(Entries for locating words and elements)
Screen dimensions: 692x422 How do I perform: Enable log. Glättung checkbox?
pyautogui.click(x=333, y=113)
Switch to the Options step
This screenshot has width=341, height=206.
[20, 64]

AIM — Could you write out all the rows again, replacing "checkbox" with "tick box" and leaving everything else unchanged?

FULL OUTPUT —
Screen dimensions: 692x422 How do I perform: Enable log. Glättung tick box?
pyautogui.click(x=333, y=113)
Switch to the Options step
This screenshot has width=341, height=206.
[20, 64]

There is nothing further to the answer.